Other guards came running up. The one at the top of the gangplank elbowed his way roughly down to the quayside, jabbing prisoners aside with the butt of his rifle. "For God's sake get a move on" I muttered to Bill Harper-Smith, the fellow-lieutenant in line ahead of me as a rifle was lowered over the quayside to drag the drenched Jap from the dirty water.
High pitched Japanese voices screeched in angry agitation. As I went up the gangplank I saw a Jap officer run up and strike the wretched guard a vicious, swinging blow in the face with his half-clenched fist. It was a favourite trick of the Japs - that swinging blow at the face with a half-clenched fist. I was to suffer it aboard the Singapore Maru. Again the angry officer lashed out with his fist. That was all I saw as I ducked, shielding my head with my arms, pushing hurriedly forward as the guards on deck seized hold of wooden lathes and strips of packing cases to beat us as we went past.

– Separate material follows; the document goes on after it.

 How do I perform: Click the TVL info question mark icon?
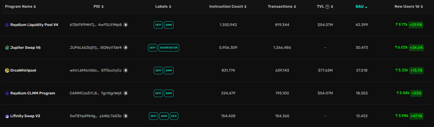(x=327, y=7)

As on the Yoshida Maru, the holds were split into two by a rough wooden shelf a few feet up. Harper-Smith and I were among the lucky ones. We got a top shelf towards the middle where we could, at least, get a breath of fresh air from the hatch. Those herded into the three-feet space below our feet were less fortunate. There was no room for them to stand up - only to sit, lie or crawl; no fresh air. Tiny, blue painted bulbs were the only source of light. We scraped the paint from them, but they still cast only a fitful pool of light in their immediate vicinity.
I crouched under one of the bulbs to write up my diary, the torn, dog-eared, mildewed notebook that had started out as an officer's memorandum book. It is before me on the table as I write, its faded pages permanently curled from its years of hiding in a cocoa tin covered with the rice-flavouring.

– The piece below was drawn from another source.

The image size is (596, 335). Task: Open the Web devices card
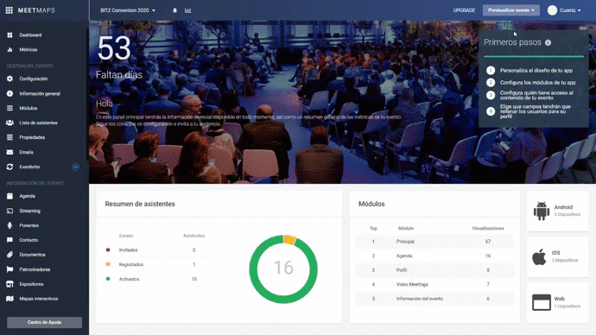[558, 303]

The diary was a source of concern to those among my friends who know of its existence. Always there was the fear that the Japs would find it during one of their periodic, though desultory, searches of our belongings. But it was a risk I had to take. To me, the diary was a source of relief - a way of getting out of my system some of the pent-up emotion which seemed to threaten to rise up and choke me. I think it did much to preserve my sanity in places like that gloomy, ill-lit hold of the sinister Singapore Maru.
It was hot in the hold - oppressively hot; clammy, fetid with the smell of sweating bodes and the whiff of mosquito cream. Men lay on the wooden boards, the inevitable cockroaches crawling over them; occasionally rats. One ran across my face as I lay in the half-darkness. Here and there, where a group crouched beneath a bulb, greasy playing cards were being thumbed. Men muttered and swore, grumbled, prayed. Occasionally they laughed. But it was hollow, ironical laughter with no humour in it. Some groaned - a forwarning of the dread epidemic so soon to scythe our ranks.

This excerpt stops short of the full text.